Michael Nelson has work to do — plenty of work.
As president of the Cleveland chapter of the NAACP since October, Nelson has ambitious plans to re-establish a historic strength: hard-hitting litigation.
"Our job is civil rights and making sure we hold organizations, communities and government's feet to the fire when they violate those rights," says Nelson, an attorney and former co-chair of the organization's legal redress committee. "On the other side is advising them so they don't violate rights. So we're both a friend and a foe."
But first, there are some basics to address — residue from two years of organizational decay and infighting — like figuring out how many people are actually members. Many register with the national office without notifying the local one, says Nelson. Some on the member rolls are now dead.

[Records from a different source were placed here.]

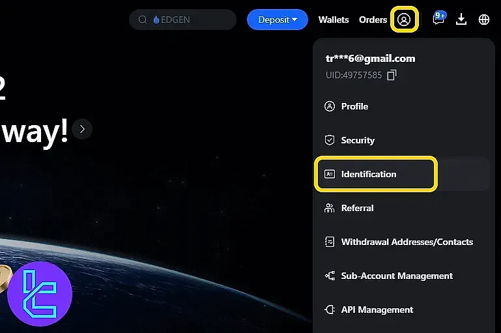The width and height of the screenshot is (501, 333).
Task: Copy the UID with the copy icon
Action: 392,75
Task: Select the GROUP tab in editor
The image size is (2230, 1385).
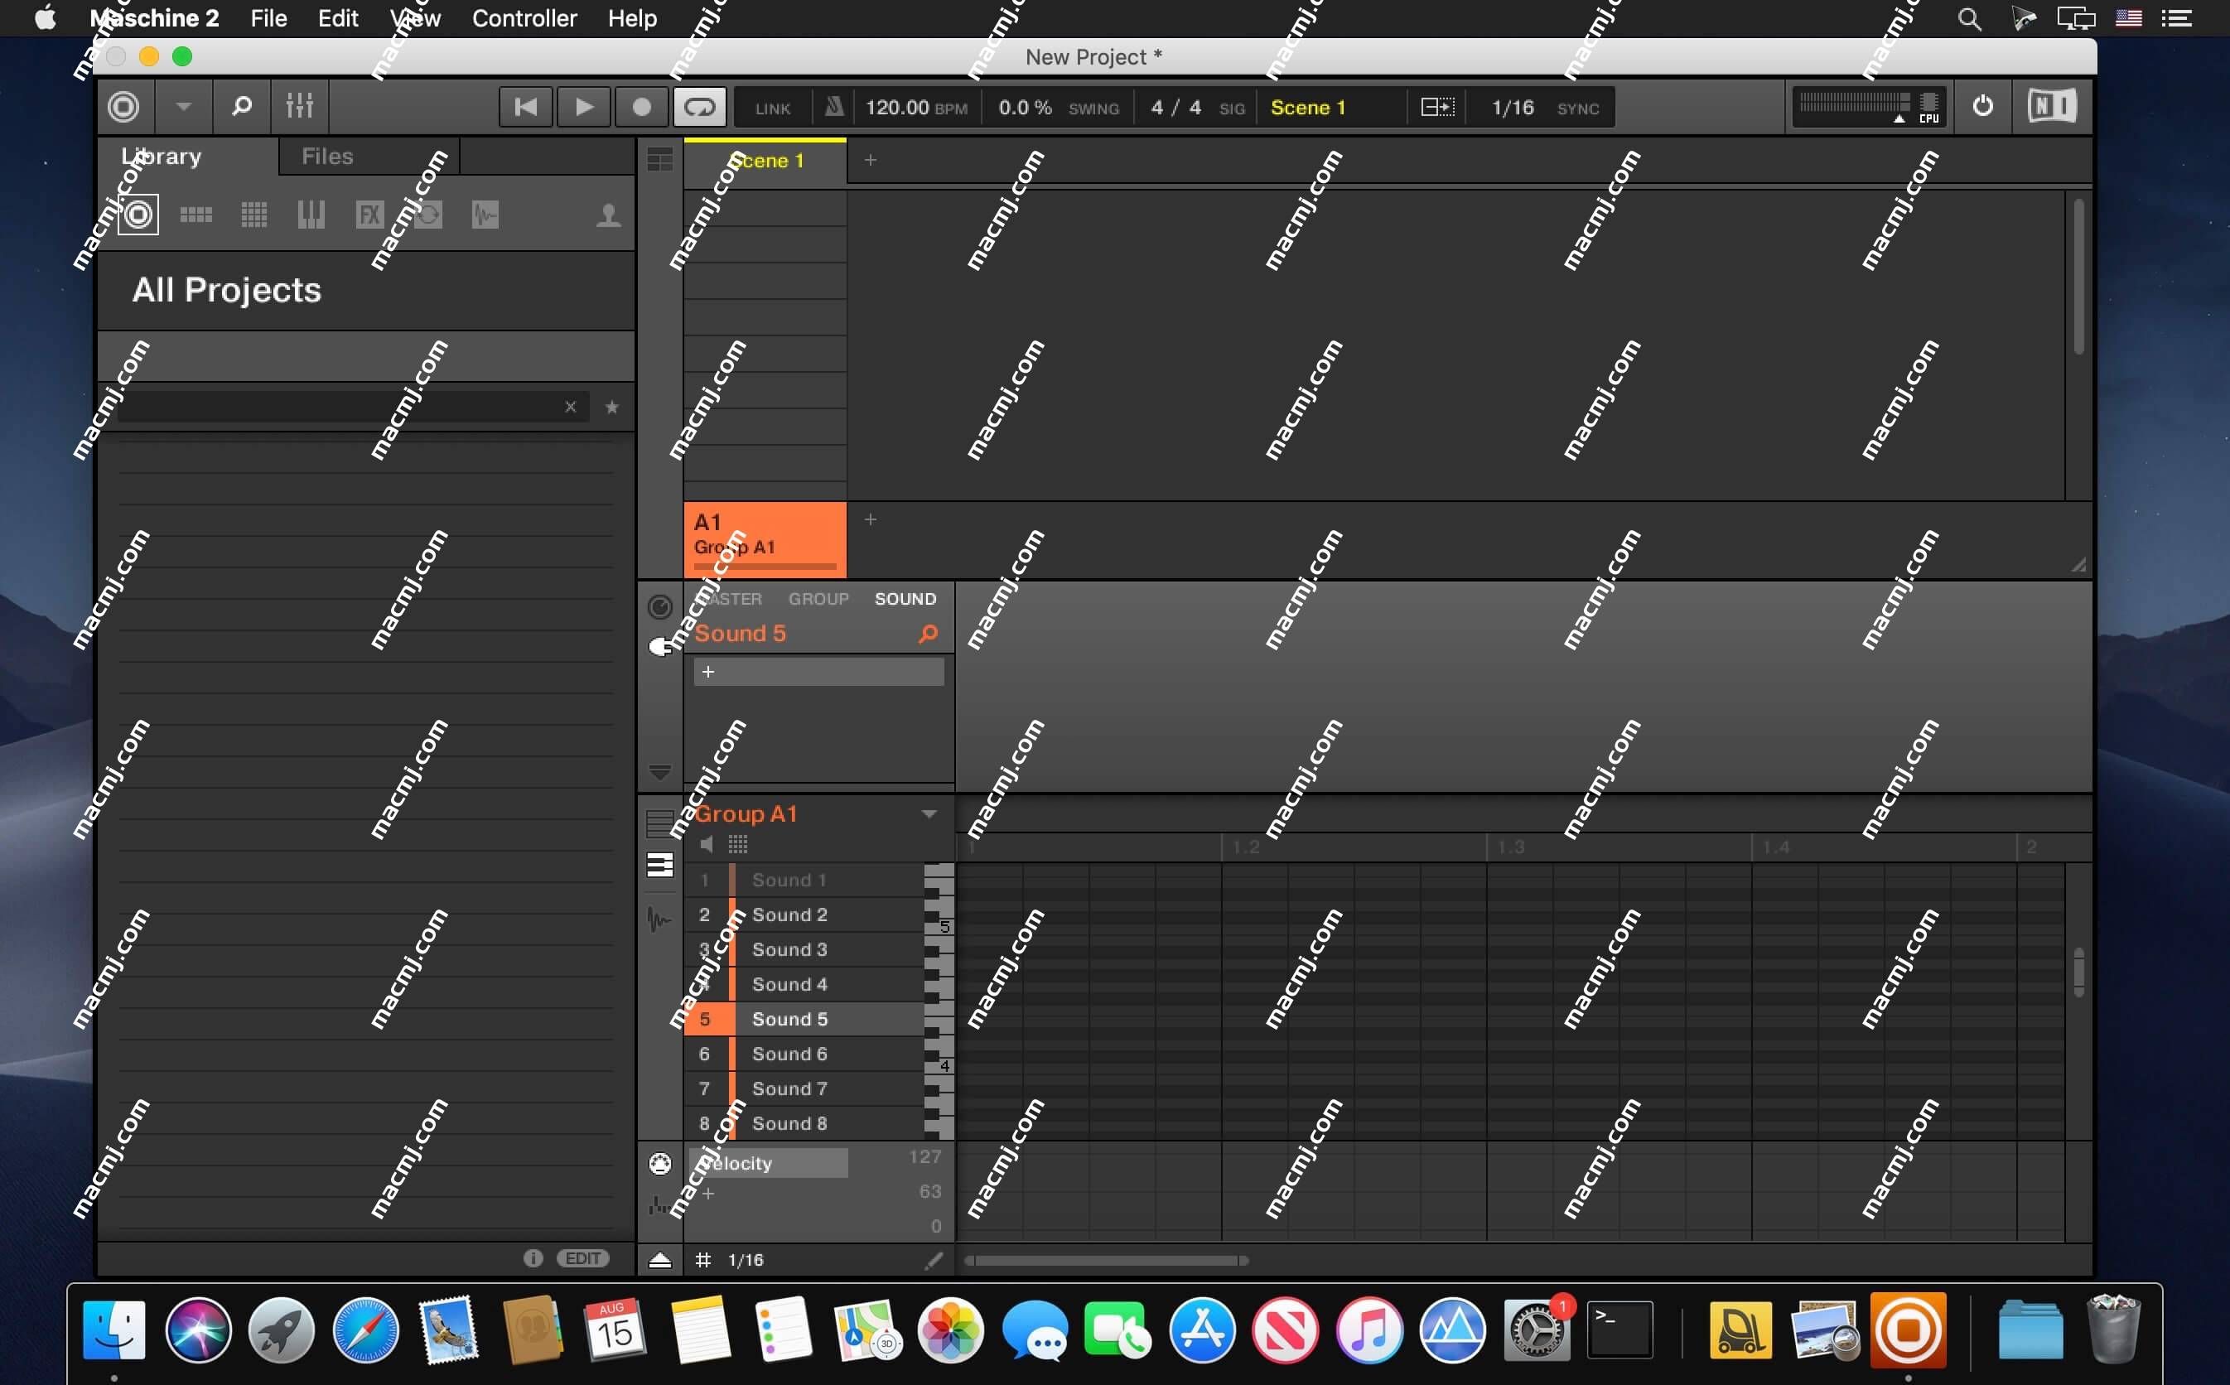Action: pos(817,598)
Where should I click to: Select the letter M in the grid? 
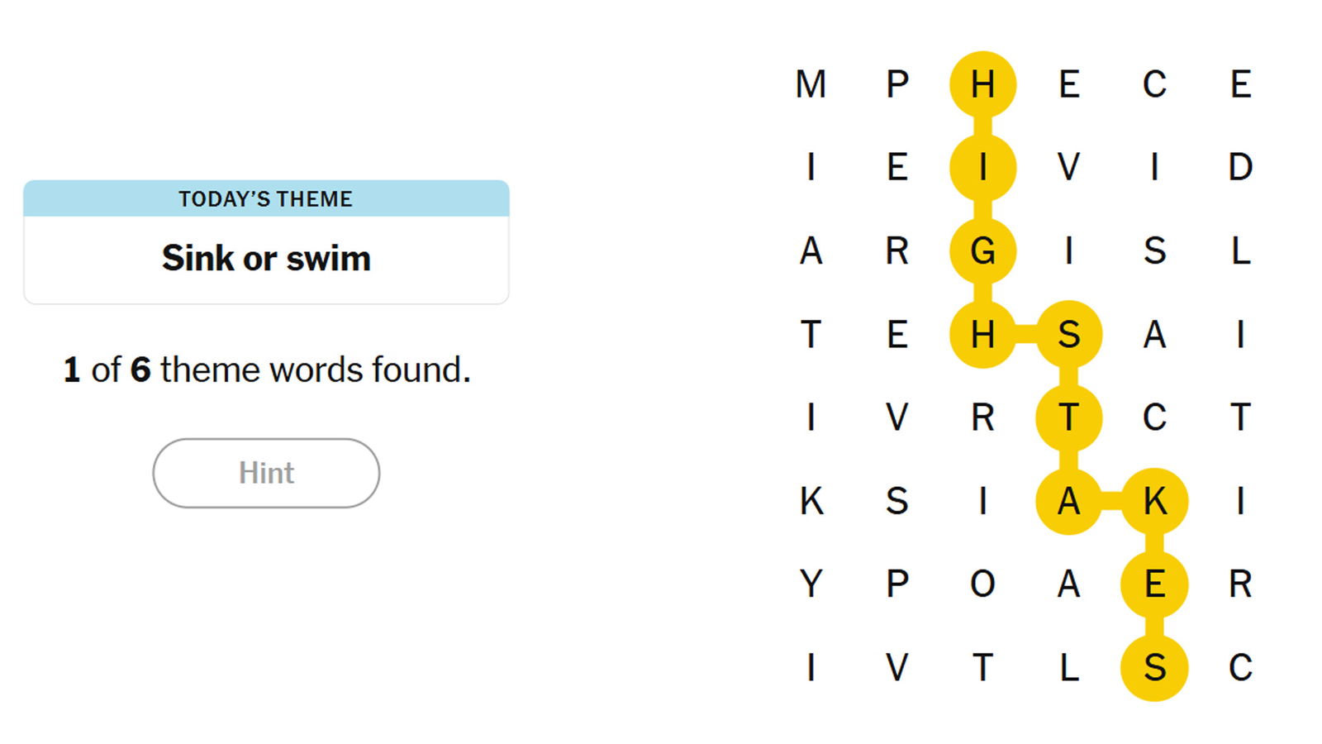coord(811,84)
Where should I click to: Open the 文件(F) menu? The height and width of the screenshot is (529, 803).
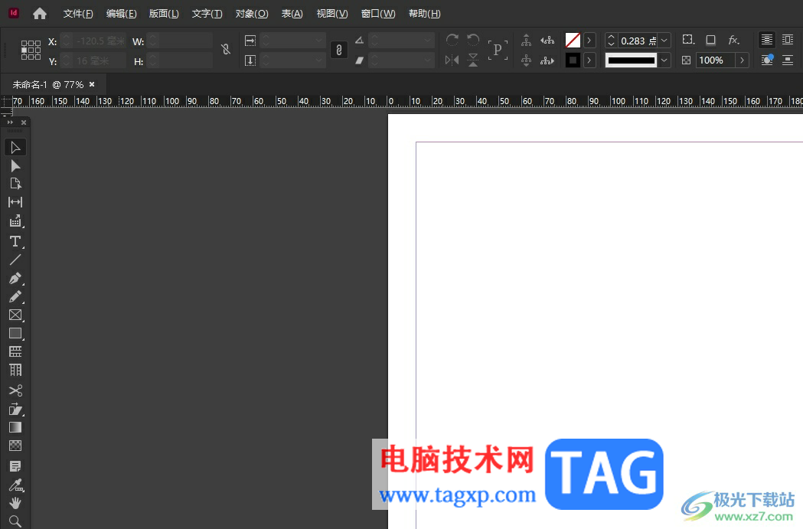tap(78, 14)
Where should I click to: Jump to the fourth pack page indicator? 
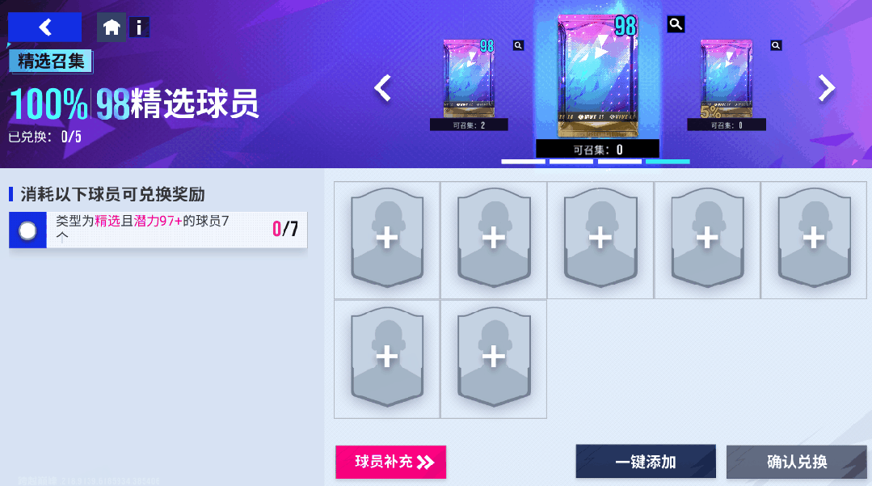click(x=668, y=162)
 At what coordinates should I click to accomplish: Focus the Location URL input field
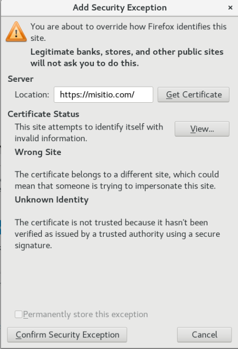pyautogui.click(x=103, y=95)
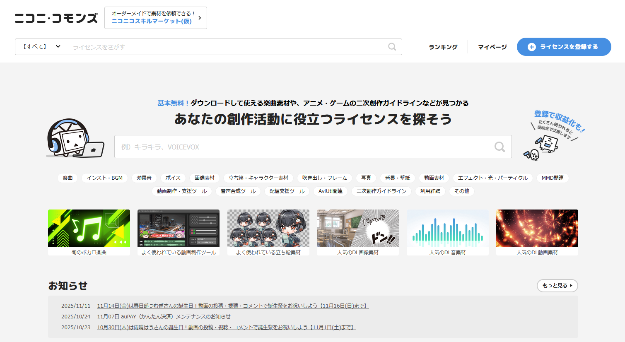Open 春日部つむぎ birthday announcement link
625x342 pixels.
(x=233, y=306)
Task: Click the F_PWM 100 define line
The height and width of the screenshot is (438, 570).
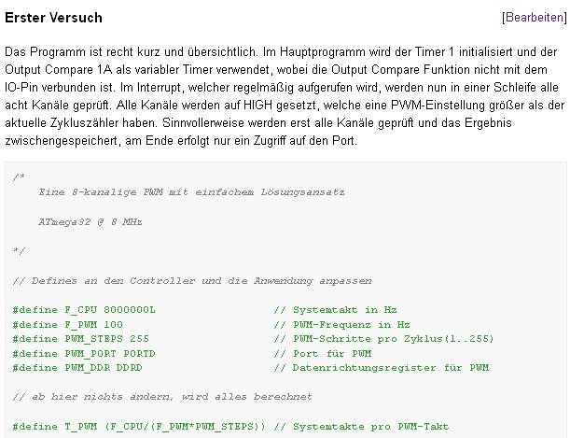Action: coord(67,324)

"I couldn't tell you," says Nelson, who predicts about 2,000 actual members. "But that's just my best guess."
The branch was in such disarray that the national office actually ran the very election Nelson won. But now that he's in office, Nelson is drafting a two-year strategic plan, which includes raising approximately $200,000 for professional staff, office space and an executive director.
"We're going to look at a political model," he says. That means developing fundraisers, such as a "songs of the civil rights movement" event, at various levels.
In addition to weighing in on education, arts, mental health and gun violence, Nelson expects to guide the NAACP toward a more substantive role in the police reform process.
"Because the branch was in chaos, it didn't play the role it should have," he says. "We were not [there] with a broad policy-based position. We were just happy to be in the meetings."
Nelson envisions NAACP community forums to hold the consent decree monitoring team and Cleveland Community Police Commission accountable, which could include potential legal action. "We need to make sure there's subpoena and enforcement power within this commission," he says. "If not, then it's a waste of time."